Statistical Analysis for Biological Image Data

Dimension Reduction and Image Clustering

Cryo-electron microscopy (cryo-EM) has been emerging as a powerful tool for obtaining high resolution three-dimensional (3-D) structures of biological macro-molecules in the last decade. Traditionally, an efficient 3-D structure determination is provided by X-ray crystallography when a large assembly of crystal can be obtained, allowing for signals to be recorded from the spots in the diffraction pattern. However, not every molecule can form a crystal, and sometimes it is beneficial to study a molecule as a single particle rather than in a crystal.

In contrast to X-ray crystallography, cryo-EM does not need crystals but can view dispersed biological molecules embedded in a thin layer of vitreous ice. The electron beam transmitting through the specimen generates two-dimensional projections of these freely oriented molecules and the 3-D structure can be obtained by back projections provided the angular relationships among them are determined.

As biological molecules are highly sensitive to electron beams, only very limited doses are allowed for imaging. This yields a barely recognizable image for an individual molecule. Nevertheless, as the molecule has high symmetry, for example an icosahedra virus, the symmetry would facilitate the image processing and allow for attaining atomic resolution structure. However, the de-noising for a particle of low or no symmetry is evidently challenging as it requires the alignment and clustering of many images of the same orientations for averaging.

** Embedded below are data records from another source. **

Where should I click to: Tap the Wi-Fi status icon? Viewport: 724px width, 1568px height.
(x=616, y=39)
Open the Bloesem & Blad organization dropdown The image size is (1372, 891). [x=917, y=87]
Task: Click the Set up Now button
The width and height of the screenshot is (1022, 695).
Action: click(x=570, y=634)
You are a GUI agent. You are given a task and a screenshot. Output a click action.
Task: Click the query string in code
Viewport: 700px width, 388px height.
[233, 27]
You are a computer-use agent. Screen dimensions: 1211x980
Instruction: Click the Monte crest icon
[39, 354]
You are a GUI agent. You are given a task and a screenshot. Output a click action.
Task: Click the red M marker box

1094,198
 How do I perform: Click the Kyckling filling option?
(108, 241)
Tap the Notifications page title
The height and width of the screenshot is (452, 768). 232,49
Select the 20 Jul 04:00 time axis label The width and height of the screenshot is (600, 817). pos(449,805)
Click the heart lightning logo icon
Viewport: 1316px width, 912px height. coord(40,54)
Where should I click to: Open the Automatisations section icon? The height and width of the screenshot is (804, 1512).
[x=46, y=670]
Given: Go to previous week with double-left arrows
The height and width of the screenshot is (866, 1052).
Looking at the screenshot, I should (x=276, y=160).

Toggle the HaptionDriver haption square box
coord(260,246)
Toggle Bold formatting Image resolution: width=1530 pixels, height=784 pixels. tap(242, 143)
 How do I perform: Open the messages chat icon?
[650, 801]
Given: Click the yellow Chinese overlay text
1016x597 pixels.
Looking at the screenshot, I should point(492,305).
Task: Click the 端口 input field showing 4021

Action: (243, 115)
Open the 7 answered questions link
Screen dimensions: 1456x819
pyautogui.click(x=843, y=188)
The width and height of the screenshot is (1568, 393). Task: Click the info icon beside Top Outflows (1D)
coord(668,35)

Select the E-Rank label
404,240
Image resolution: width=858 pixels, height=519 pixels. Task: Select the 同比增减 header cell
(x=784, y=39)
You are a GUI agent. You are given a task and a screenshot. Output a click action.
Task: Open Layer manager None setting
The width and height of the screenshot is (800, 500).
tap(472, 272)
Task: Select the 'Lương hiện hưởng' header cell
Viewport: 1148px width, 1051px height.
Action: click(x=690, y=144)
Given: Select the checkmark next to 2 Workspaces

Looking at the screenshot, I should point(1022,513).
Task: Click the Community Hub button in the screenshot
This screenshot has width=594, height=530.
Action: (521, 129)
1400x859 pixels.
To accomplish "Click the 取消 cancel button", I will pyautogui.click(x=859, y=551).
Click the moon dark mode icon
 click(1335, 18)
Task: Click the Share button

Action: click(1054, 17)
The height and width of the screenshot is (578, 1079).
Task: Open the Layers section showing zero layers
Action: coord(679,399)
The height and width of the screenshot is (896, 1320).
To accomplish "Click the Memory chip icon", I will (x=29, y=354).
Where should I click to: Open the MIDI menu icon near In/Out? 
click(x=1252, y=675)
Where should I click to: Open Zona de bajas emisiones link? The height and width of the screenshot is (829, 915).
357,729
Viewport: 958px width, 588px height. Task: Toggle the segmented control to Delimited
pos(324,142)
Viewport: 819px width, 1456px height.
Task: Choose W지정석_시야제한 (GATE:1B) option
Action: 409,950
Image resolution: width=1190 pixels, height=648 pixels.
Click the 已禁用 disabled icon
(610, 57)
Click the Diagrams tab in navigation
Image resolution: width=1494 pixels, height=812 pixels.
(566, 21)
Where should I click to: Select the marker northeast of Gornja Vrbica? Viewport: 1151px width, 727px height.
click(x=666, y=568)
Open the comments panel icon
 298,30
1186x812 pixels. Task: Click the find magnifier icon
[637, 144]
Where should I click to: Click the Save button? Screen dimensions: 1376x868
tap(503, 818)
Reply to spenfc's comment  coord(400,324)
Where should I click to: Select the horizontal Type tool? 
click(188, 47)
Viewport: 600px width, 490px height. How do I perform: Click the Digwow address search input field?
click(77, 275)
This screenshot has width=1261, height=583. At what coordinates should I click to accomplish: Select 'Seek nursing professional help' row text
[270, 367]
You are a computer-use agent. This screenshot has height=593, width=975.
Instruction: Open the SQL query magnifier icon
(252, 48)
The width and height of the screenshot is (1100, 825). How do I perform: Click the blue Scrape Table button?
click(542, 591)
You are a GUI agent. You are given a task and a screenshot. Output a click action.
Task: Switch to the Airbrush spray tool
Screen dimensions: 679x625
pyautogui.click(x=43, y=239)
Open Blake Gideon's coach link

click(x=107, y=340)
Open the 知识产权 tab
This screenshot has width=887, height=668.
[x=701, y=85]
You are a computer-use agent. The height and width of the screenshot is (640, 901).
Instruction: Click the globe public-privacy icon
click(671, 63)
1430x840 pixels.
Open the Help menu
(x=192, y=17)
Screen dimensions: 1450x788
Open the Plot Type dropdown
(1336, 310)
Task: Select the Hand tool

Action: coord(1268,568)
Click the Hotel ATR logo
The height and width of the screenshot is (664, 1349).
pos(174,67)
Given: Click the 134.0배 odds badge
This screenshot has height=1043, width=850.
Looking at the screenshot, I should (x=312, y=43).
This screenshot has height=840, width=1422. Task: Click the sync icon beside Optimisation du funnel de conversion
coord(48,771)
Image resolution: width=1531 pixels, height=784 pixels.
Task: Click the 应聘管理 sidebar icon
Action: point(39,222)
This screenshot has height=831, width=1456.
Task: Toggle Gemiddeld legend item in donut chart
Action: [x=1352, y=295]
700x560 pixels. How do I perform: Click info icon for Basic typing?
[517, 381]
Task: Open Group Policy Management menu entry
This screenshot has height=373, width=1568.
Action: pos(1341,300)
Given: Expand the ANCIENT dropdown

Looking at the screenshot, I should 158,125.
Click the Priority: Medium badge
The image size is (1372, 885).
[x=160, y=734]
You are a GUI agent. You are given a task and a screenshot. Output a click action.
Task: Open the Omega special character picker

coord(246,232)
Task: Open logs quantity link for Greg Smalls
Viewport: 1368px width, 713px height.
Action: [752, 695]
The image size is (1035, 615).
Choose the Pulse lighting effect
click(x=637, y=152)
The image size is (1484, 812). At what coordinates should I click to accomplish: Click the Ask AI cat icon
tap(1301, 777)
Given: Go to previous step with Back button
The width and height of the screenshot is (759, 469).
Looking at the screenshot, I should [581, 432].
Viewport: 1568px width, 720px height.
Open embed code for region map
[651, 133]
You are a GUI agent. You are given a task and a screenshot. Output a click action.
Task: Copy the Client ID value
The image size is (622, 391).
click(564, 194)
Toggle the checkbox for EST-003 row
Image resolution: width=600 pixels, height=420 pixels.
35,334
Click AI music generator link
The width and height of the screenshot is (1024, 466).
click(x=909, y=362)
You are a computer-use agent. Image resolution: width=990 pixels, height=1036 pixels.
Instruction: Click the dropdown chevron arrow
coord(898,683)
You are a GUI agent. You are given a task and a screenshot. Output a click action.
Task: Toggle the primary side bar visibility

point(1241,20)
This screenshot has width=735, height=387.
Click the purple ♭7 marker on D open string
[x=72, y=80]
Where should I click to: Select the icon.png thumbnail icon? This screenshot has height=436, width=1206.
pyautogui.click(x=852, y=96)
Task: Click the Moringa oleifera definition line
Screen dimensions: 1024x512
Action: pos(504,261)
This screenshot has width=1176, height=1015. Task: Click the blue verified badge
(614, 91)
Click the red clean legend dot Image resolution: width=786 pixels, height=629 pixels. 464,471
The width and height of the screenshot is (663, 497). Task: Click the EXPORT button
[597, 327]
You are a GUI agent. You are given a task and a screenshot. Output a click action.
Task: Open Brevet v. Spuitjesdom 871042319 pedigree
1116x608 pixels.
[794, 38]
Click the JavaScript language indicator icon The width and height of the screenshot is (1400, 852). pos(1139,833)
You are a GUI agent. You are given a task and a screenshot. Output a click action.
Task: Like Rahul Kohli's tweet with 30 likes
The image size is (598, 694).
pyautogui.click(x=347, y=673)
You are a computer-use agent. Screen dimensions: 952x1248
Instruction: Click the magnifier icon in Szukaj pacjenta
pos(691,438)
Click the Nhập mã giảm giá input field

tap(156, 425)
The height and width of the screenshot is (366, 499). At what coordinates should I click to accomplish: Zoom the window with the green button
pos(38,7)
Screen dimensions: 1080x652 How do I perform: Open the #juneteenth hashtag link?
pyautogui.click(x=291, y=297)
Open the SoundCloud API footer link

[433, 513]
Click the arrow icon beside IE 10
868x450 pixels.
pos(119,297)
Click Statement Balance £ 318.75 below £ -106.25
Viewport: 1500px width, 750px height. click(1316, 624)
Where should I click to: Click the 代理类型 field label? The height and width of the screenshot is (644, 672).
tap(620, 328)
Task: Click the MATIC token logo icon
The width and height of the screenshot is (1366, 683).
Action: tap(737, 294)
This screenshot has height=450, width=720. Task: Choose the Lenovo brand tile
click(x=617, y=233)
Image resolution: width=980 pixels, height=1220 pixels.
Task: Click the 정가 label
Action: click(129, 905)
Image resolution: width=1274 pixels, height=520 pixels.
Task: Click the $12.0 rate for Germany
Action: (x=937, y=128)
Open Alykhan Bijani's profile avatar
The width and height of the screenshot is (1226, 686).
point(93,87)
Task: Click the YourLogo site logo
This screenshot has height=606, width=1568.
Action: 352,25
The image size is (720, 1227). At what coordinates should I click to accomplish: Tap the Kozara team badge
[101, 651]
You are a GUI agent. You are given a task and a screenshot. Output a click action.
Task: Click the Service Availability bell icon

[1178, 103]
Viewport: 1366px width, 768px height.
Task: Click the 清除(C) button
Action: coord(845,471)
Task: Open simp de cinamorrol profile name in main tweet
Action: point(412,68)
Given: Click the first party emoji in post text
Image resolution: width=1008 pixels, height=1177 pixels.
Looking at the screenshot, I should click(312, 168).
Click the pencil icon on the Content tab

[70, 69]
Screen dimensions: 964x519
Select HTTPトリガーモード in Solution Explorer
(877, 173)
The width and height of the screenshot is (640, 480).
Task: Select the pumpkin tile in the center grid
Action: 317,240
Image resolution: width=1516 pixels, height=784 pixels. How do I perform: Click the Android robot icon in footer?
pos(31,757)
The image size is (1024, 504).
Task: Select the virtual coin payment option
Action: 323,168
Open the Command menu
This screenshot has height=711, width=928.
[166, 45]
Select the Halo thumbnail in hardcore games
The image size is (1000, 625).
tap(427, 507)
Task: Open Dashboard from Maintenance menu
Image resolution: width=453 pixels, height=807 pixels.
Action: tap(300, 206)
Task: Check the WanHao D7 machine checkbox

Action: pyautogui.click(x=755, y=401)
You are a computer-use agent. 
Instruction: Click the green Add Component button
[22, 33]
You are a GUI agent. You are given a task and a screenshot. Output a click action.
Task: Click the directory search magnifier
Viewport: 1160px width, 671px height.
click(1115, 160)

Usually this task implies that a very large number of images are to be collected as each cluster of sufficient number of images is on demand for attaining near-atomic resolution. These images represent the projections of the same molecules with randomized translations and rotations, and free orientations. In order to determine the angular relationship among orientations for deriving the 3-D reconstruction, it is crucial to align the images and cluster them into classes of similar orientations. The alignment is aimed to register the images into the same molecular coordinates, and the representative image of each cluster will achieve some level of  denoising through averaging.

We have investigated two related statistical problems, the dimension reduction and the clustering algorithm. We employed the multilinear principal component analysis  to do the dimension reduction for thousands of the cryo-EM images simultaneously and a clustering algorithm γ-SUP for image clustering. This approach not only leads satisfactory clustering accuracy but also saves a huge amount of computation time.